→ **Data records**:
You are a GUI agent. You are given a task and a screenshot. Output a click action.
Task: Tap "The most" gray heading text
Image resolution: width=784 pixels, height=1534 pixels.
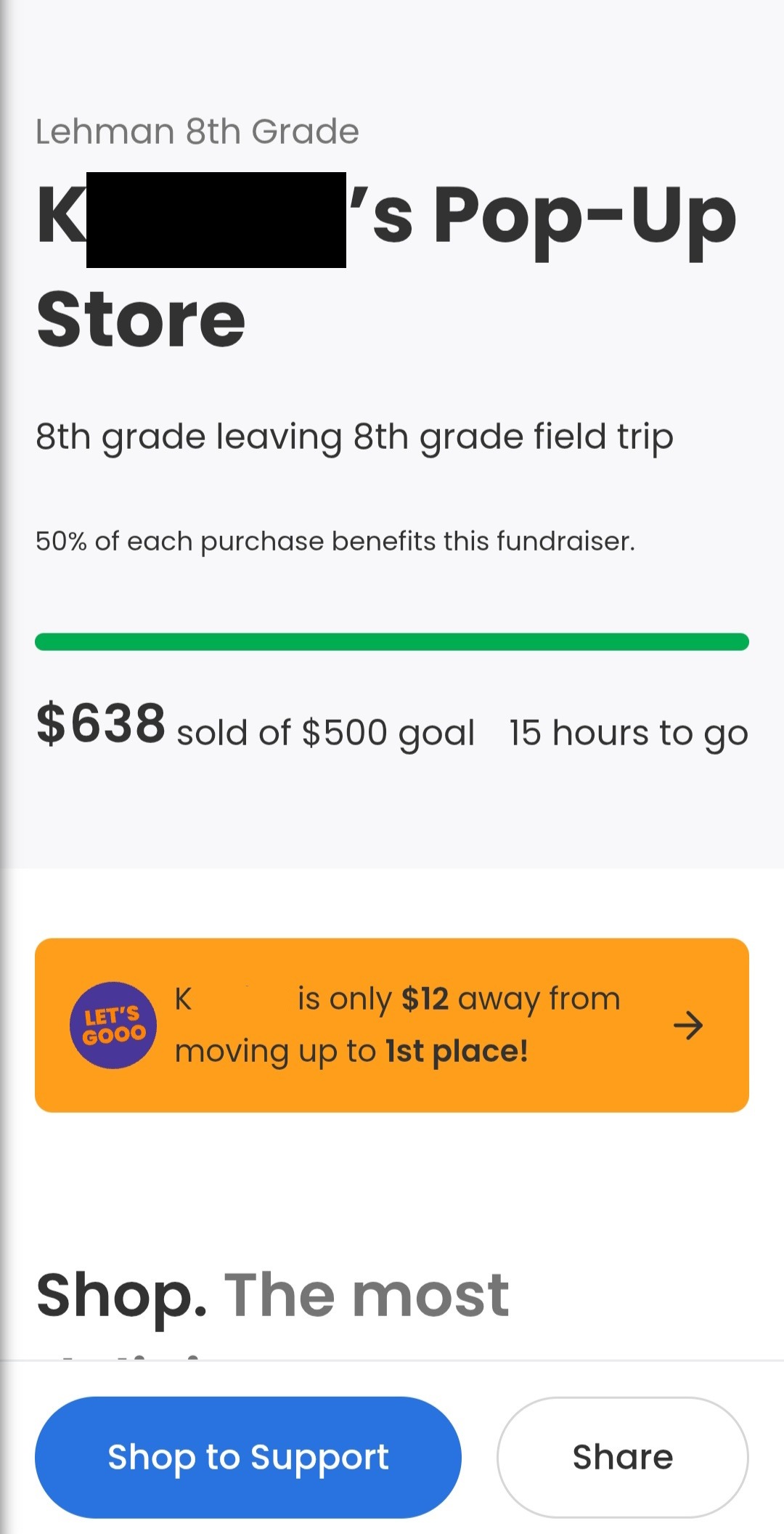[x=367, y=1295]
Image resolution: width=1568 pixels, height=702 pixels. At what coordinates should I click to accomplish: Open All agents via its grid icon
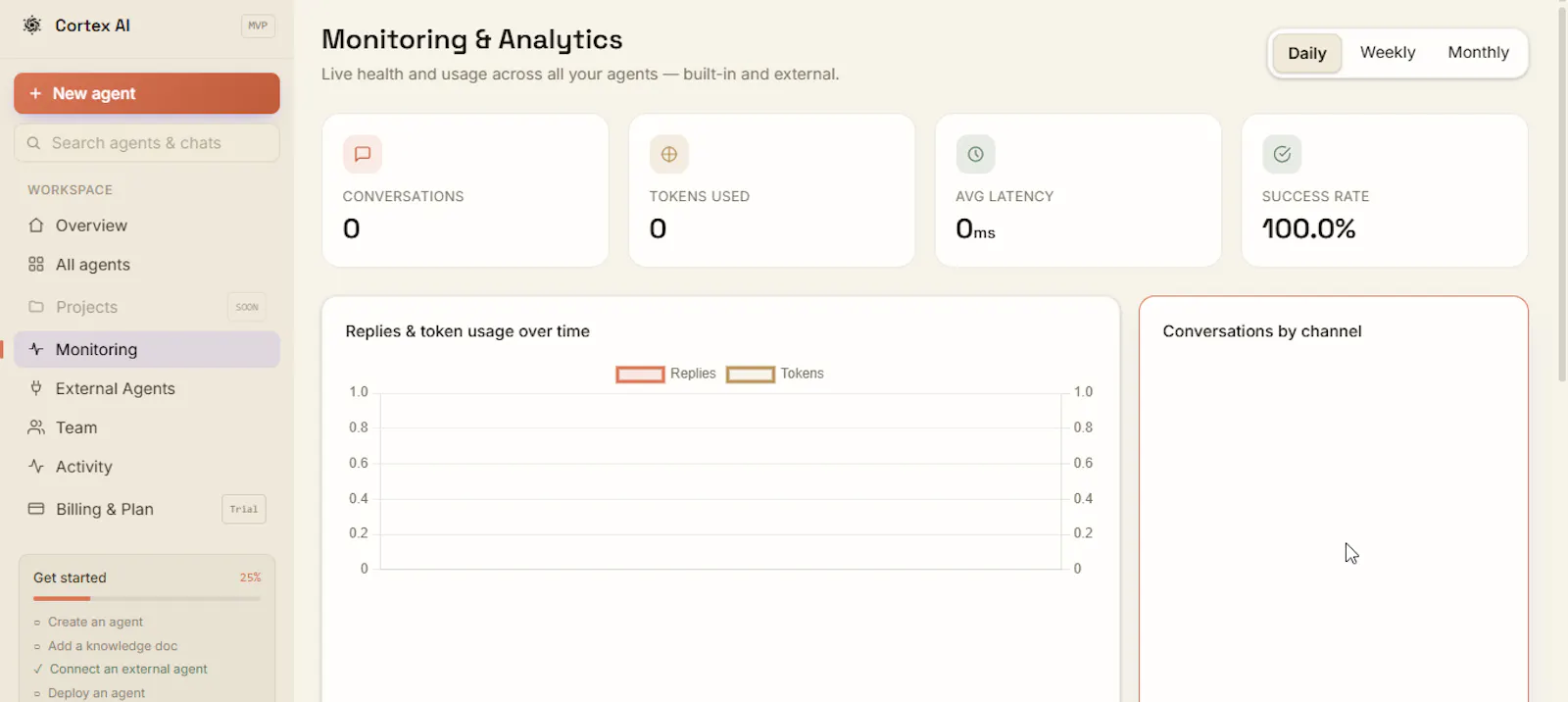(x=36, y=265)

→ **DIRECTION**: Transcribe the lines of the data records above word for word, leaving out the pictures.

→ **SOLUTION TO THE EXERCISE**:
You are a GUI agent. You are given a task and a screenshot. Output a click action.
Task: Tap "The most" gray heading text
Image resolution: width=784 pixels, height=1534 pixels.
[x=367, y=1295]
Image resolution: width=1568 pixels, height=702 pixels. At what coordinates should I click to accomplish: Open All agents via its grid icon
(x=36, y=265)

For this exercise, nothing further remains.